[Extracted data entries]
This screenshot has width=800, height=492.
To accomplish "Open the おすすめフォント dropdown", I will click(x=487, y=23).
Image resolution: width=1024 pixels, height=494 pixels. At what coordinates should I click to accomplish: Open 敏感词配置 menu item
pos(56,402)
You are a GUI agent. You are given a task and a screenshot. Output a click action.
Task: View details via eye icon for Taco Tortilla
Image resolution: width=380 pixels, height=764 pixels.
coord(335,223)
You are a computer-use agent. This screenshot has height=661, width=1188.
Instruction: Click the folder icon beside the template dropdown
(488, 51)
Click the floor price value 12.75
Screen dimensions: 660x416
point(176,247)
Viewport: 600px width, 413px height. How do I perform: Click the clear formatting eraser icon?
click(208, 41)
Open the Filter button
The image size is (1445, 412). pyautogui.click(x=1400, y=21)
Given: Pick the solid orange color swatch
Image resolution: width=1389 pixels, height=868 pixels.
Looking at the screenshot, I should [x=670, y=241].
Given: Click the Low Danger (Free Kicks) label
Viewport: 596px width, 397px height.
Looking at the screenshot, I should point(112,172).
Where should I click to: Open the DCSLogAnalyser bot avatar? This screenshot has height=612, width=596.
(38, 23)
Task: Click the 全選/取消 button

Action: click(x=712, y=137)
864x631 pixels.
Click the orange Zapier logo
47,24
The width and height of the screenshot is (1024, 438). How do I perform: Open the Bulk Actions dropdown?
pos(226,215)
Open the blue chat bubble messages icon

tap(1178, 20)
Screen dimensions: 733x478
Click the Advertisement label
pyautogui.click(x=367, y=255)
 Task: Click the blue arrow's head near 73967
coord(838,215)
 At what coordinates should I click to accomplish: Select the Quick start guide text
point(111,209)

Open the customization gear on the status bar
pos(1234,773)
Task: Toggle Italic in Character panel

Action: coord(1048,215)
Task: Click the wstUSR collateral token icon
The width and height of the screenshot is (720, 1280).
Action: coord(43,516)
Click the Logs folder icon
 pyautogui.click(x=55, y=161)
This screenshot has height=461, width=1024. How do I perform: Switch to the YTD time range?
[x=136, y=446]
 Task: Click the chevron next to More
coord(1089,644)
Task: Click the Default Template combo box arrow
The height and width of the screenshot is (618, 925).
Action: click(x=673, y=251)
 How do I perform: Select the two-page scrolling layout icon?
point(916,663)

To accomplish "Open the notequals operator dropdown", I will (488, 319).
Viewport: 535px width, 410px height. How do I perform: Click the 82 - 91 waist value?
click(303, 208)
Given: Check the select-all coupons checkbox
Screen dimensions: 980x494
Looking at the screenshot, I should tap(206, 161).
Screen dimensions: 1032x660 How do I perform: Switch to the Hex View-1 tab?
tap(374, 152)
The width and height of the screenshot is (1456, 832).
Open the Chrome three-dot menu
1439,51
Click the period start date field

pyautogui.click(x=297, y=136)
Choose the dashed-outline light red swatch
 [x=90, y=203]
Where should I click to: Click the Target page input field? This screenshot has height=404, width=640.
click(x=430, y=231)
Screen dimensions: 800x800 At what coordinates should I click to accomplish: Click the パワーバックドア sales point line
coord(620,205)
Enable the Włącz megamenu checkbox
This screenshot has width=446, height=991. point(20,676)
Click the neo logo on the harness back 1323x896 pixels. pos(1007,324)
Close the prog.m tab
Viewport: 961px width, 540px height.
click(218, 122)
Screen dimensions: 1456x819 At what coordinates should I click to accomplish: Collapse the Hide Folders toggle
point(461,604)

• _Task description_
Arrange the lines of the material as a numbered list, covering everything from the line containing "Viewport: 535px width, 410px" down to the line containing "Looking at the screenshot, I should tap(206, 161).", with both of those lines included and any blank lines omitted.

• _Answer to the problem_
1. Viewport: 535px width, 410px height. How do I perform: Click the 82 - 91 waist value?
2. click(303, 208)
3. Given: Check the select-all coupons checkbox
4. Screen dimensions: 980x494
5. Looking at the screenshot, I should tap(206, 161).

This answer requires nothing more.